Monday 19 November 2018

The sustainability of a digital preservation blog...

So this is a topic pretty close to home for me.

Oh the irony of spending much of the last couple of months fretting about the future preservation of my digital preservation blog...!

I have invested a fair bit of time over the last 6 or so years writing posts for this blog. Not only has it been useful for me as a way of documenting what I've done or what I've learnt, but it has also been of interest to a much wider audience.

The most viewed posts have been on the topic of preserving Google Drive formats and disseminating the outputs of the Filling the Digital Preservation Gap project. Access statistics show that the audience is truly international.

When I decided to accept a job elsewhere I was of course concerned about what would happen to my blog. I hoped that all would be well, given that Blogger is a Google supported solution and part of the suite of Google tools that University of York staff and students use. But what would happen when my institutional Google account was closed down?

Initially I believed that as long as I handed over ownership of the blog to another member of staff who remained at the University, then all would be well. However, I soon realised that there were going to be some bigger challenges.

The problem

Once I leave the institution and my IT account is closed, Blogger will no longer have a record of who I am.

All posts that have been written my me will be marked as 'Unknown'. They will no longer have my name automatically associated with them. Not ideal from my perspective and also not ideal for anyone who might want to cite the blog posts in the future.
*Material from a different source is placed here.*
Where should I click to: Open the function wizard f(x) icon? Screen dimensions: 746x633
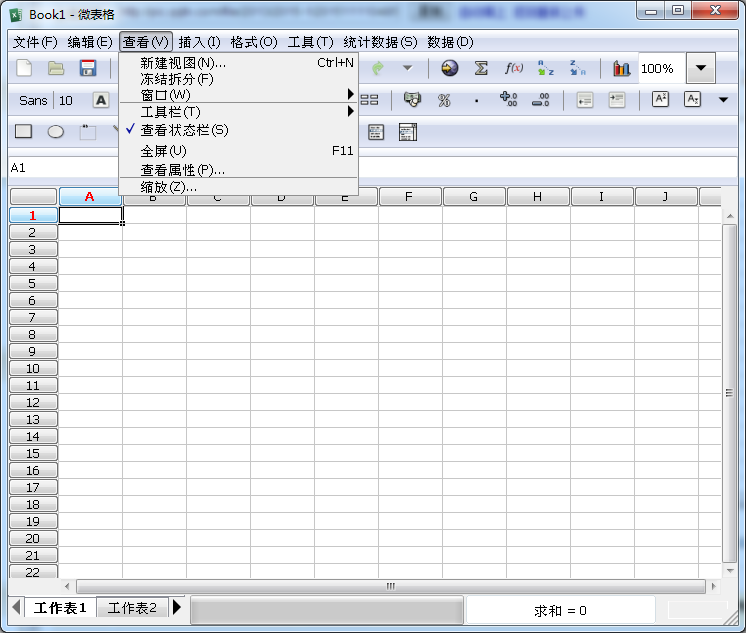coord(514,68)
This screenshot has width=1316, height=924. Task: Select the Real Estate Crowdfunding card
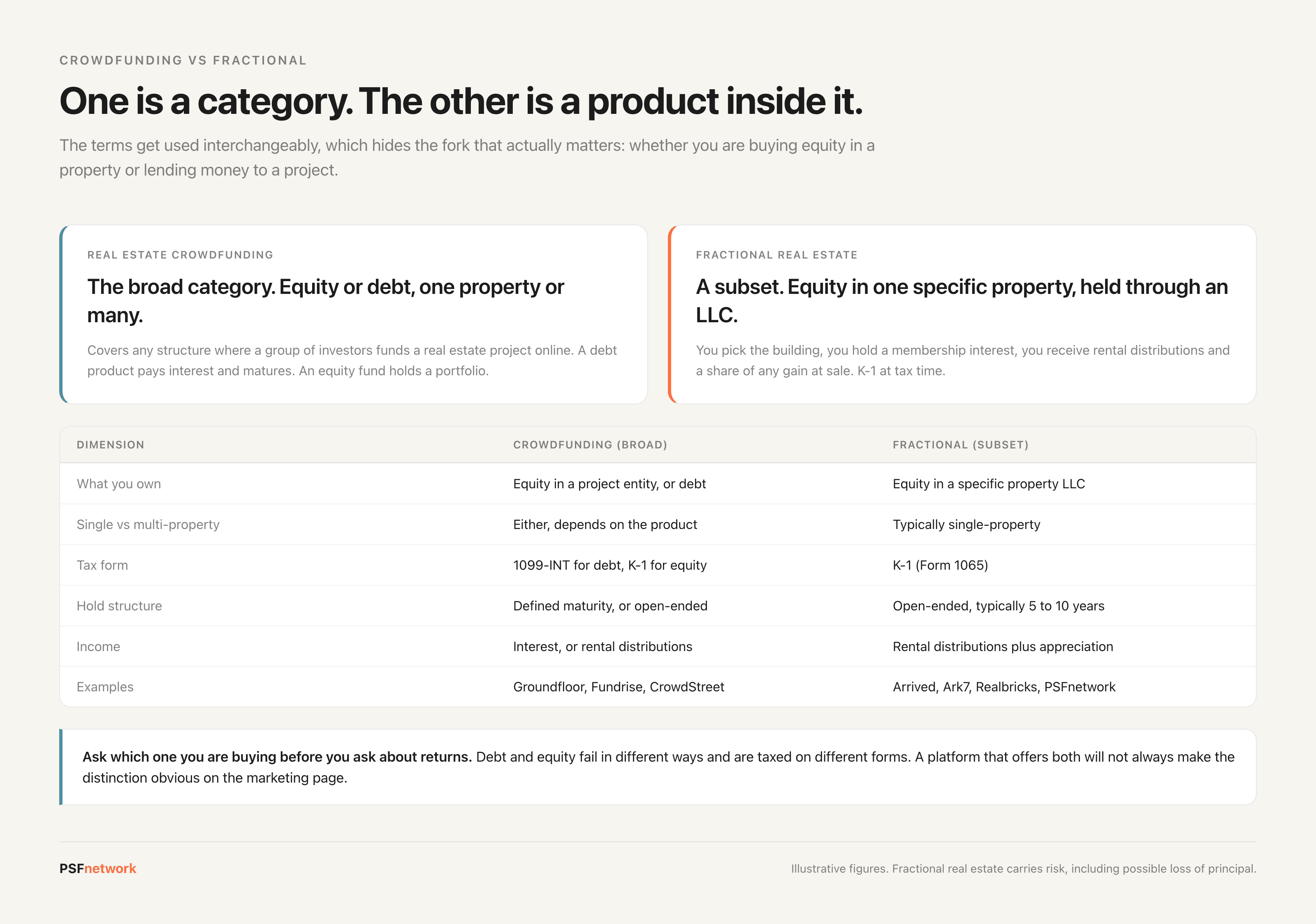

The other problem is the fact that once my account is closed down, all images within blog posts that I have posted will completely disappear.

This is pretty bad news!

When a member of staff adds images to a blog post the usual method of doing this is to select an image from the local PC or network drive. What Google then does is stores a copy of that image in https://get.google.com/albumarchive/ (in a location that is tied to that individual's account). When the account is closed, all of these blog related images are also wiped. The images are not recoverable.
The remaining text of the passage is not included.